Isomorphic structure of Ces\`aro and Tandori spaces

TL;DR

This paper explores the isomorphic relationships between Cesàro and Tandori spaces, revealing surprising equivalences and distinctions, and examines their properties such as Schur and Dunford-Pettis, with implications for related function and sequence spaces.

Contribution

It proves that Cesàro function and sequence spaces are isomorphic, answering an open question, and analyzes their structural properties and relations to classical spaces.

Findings

Cesàro and Tandori spaces are not isomorphic to certain classical spaces.

Cesàro and Tandori spaces share isomorphic structure despite lacking natural lattice preduals.

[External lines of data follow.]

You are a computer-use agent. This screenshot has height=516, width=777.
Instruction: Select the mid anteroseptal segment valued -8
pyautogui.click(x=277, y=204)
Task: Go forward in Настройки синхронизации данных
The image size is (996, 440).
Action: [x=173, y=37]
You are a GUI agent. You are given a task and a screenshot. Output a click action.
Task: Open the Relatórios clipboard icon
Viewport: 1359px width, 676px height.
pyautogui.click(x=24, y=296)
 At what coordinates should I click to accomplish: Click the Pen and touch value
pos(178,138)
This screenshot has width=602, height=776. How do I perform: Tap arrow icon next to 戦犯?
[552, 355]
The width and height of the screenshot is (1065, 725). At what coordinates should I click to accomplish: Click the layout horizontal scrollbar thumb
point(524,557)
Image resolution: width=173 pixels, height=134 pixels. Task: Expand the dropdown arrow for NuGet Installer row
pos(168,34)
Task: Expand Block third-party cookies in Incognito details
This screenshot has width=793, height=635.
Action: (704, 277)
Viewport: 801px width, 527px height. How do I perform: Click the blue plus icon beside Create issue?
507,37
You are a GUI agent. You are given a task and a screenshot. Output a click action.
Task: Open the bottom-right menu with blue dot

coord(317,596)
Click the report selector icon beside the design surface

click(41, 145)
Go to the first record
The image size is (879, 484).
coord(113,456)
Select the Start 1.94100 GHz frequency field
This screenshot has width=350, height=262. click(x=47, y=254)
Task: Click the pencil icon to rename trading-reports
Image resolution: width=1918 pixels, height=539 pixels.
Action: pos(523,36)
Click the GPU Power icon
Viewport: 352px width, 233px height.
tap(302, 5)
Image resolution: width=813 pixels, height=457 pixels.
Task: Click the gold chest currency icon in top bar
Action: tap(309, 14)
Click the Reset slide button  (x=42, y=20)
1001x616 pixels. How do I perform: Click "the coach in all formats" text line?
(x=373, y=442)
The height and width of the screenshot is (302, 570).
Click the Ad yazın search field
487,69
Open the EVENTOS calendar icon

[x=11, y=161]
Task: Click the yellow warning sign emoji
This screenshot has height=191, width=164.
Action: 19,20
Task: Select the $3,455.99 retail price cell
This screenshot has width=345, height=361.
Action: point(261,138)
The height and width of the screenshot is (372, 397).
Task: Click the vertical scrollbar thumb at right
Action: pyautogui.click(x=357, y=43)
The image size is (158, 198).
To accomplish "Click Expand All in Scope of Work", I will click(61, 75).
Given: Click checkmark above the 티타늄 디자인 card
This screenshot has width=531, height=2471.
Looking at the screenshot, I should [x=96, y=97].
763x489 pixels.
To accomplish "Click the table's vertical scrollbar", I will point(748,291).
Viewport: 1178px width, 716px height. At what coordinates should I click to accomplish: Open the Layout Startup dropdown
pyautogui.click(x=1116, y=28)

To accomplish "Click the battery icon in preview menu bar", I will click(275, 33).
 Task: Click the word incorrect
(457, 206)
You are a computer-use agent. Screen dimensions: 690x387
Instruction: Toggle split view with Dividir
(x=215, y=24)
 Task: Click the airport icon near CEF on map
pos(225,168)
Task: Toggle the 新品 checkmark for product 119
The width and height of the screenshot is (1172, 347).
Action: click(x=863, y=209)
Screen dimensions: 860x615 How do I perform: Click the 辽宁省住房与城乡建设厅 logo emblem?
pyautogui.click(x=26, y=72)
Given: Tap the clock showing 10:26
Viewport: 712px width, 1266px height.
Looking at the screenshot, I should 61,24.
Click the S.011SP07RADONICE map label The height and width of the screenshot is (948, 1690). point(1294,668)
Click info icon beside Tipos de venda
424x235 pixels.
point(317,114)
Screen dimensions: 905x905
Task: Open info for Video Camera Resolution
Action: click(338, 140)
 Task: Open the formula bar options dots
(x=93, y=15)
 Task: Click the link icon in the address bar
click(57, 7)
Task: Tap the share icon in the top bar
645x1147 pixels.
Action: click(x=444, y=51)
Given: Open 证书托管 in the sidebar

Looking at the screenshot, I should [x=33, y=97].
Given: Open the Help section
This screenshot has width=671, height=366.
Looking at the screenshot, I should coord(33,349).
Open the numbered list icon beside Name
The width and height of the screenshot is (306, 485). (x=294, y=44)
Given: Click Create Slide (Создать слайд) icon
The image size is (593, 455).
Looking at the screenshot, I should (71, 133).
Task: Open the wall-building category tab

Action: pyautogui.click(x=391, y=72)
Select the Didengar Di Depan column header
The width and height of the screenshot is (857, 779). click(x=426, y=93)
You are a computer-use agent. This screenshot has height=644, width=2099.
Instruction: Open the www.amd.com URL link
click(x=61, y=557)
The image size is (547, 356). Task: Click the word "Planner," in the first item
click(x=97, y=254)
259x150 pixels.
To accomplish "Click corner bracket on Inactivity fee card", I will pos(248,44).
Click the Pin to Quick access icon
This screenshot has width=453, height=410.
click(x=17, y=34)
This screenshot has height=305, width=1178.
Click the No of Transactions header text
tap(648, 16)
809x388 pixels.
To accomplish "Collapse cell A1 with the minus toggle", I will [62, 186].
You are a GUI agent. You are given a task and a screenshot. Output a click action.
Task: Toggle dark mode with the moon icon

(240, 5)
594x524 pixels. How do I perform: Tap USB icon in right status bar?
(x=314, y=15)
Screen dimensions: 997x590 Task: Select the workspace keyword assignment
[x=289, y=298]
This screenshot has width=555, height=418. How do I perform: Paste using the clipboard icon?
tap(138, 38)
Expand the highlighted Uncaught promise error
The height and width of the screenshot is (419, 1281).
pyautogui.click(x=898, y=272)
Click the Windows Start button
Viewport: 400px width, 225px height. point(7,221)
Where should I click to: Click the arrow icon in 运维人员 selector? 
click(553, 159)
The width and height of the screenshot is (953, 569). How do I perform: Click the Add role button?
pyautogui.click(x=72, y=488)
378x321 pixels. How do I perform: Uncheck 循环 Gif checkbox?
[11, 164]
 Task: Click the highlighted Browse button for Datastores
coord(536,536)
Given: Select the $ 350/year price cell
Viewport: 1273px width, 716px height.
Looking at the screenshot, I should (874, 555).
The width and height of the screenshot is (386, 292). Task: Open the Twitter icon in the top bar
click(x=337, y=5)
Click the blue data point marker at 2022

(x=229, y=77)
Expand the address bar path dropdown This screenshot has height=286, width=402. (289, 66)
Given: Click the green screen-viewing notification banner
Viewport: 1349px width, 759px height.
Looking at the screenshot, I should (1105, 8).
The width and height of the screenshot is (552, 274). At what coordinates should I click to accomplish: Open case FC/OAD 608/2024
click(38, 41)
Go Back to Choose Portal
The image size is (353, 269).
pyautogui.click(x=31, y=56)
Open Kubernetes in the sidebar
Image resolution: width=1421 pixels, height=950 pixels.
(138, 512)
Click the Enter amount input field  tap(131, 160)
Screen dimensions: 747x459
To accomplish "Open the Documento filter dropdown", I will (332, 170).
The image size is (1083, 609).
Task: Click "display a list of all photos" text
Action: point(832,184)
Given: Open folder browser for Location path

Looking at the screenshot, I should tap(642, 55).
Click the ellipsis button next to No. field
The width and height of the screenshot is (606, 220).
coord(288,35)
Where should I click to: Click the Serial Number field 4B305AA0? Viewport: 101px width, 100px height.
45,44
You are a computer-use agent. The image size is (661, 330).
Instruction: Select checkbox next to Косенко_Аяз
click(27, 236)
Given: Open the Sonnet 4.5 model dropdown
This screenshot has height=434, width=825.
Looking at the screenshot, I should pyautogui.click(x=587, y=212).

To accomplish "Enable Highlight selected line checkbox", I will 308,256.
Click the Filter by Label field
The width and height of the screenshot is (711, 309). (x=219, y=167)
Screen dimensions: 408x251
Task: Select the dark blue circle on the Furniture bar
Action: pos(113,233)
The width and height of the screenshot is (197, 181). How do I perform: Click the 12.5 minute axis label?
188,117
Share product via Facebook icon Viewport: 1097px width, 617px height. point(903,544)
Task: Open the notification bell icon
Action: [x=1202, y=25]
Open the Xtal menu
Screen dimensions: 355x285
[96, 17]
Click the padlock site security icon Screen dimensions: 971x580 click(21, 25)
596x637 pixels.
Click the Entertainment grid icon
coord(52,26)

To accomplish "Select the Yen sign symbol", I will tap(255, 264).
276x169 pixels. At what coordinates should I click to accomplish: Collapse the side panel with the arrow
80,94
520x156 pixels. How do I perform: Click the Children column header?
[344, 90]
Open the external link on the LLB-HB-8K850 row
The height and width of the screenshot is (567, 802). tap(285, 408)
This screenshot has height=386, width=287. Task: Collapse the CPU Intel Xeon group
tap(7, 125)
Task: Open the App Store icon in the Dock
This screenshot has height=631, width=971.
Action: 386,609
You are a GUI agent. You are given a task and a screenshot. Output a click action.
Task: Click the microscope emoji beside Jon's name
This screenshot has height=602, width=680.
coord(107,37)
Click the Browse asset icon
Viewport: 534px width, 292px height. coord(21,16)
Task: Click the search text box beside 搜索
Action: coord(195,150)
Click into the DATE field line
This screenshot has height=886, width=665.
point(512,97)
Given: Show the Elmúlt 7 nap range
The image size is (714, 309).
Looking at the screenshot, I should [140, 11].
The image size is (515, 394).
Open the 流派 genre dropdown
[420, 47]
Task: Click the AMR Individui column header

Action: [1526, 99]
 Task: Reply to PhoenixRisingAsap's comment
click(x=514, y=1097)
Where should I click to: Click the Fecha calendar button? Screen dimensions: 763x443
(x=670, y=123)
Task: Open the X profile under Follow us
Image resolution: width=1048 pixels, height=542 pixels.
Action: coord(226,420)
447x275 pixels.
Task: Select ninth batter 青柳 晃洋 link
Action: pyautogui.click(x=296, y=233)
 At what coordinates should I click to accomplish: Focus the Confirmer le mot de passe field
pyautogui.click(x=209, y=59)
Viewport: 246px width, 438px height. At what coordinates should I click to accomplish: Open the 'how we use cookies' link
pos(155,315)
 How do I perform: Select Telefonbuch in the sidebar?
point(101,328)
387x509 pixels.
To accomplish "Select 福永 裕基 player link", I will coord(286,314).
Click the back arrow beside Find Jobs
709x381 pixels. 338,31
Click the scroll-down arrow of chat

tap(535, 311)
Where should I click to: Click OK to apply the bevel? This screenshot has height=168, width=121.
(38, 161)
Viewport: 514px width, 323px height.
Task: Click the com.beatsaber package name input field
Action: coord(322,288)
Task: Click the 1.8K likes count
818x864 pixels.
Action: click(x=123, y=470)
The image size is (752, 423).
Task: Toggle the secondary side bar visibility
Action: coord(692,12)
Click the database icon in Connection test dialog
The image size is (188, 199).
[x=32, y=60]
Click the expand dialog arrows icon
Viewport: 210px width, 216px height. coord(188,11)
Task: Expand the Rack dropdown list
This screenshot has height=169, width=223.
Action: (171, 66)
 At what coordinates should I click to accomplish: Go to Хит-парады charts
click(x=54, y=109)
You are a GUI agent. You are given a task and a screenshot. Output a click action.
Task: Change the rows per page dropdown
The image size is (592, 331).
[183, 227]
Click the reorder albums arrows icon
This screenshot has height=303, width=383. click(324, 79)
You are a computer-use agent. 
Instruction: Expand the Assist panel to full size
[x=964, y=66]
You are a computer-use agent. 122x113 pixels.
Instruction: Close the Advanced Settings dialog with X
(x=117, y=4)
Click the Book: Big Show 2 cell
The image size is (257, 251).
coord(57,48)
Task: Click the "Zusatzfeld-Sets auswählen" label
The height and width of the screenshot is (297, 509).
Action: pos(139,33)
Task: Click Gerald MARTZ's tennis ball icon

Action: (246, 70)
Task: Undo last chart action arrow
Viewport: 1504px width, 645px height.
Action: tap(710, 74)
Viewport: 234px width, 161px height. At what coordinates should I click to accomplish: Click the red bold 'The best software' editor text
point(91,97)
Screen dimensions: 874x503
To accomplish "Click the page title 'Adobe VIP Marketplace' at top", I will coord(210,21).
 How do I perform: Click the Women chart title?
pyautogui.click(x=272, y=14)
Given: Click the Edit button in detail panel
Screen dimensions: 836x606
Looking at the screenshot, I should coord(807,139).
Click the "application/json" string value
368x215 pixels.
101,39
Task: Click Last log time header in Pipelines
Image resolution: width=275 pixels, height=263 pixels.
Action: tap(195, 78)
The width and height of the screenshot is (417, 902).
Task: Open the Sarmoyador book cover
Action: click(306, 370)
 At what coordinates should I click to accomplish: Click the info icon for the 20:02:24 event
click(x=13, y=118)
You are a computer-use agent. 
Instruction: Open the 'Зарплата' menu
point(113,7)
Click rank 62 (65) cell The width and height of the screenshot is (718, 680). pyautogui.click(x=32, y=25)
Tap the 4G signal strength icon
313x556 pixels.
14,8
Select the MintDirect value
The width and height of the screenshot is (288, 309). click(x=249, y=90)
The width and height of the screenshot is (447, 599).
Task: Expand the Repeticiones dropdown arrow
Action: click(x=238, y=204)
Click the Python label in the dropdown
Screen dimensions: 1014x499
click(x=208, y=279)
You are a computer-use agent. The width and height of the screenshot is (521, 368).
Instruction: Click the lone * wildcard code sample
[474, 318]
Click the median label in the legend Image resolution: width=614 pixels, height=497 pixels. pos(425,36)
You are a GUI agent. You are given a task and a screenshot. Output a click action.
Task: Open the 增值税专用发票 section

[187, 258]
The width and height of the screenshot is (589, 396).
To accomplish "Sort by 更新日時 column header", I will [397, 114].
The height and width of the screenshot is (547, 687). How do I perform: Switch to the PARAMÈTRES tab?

Many Cesàro-Marcinkiewicz and Cesàro-Lorentz spaces possess the Dunford-Pettis property.

Abstract

We investigate the isomorphic structure of the Ces\`aro spaces and their duals, the Tandori spaces. The main result states that the Ces\`aro function space $Ces_{\infty}$ and its sequence counterpart $ces_{\infty}$ are isomorphic, which answers to the question posted in \cite{AM09}. This is rather surprising since $Ces_{\infty}$ has no natural lattice predual similarly as the known Talagrand's example \cite{Ta81}. We prove that neither $ces_{\infty}$ is isomorphic to $l_{\infty}$ nor $Ces_{\infty}$ is isomorphic to the Tandori space $\widetilde{L_1}$ with the norm $\|f\|_{\widetilde{L_1}}= \|\widetilde{f}\|_{L_1},$ where $\widetilde{f}(t):= \esssup_{s \geq t} |f(s)|.$ Our investigation involves also an examination of the Schur and Dunford-Pettis properties of Ces\`aro and Tandori spaces. In particular, using Bourgain's results we show that a wide class of Ces{\`a}ro-Marcinkiewicz and Ces{\`a}ro-Lorentz spaces have the latter property.